Brutal Losses: A two-point loss against the Creighton Bluejays, all the more shameful since Dougie McBuckets wasn’t there to score like 150 points and make it an actual rout. Also, Creighton’s going to be terrible this season, which will only make this loss look worse as the season wears on.

I like this team! Seriously! This isn’t a misprint or anything, I genuinely think Oklahoma’s a good squad this year and they’re the Maginot Line for the conference. You want into the Tournament? You need to overcome Oklahoma to ensure your entry, my friend.

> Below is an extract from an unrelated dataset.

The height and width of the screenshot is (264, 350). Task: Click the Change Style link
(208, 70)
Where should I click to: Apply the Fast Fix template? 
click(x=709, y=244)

The Sooners have been slowly building a decent contender, one that’s primed to erase the memory of that shit squad that Kansas routed three seasons ago16. I really like watching Buddy Hield play. Ditto Cousins. Hell, I’ll even (flow…thoughts arrive like butterflies) give some love to Spangler, who manages to be both an annoying shit and a really good fundamental college player. This season, Oklahoma does a lot of things well, and isn’t atrocious at anything while they’re at it. Lon Krueger is definitely continuing the upward trajectory of the program, even if, numbers wise, this is going to look like a bit of a slip.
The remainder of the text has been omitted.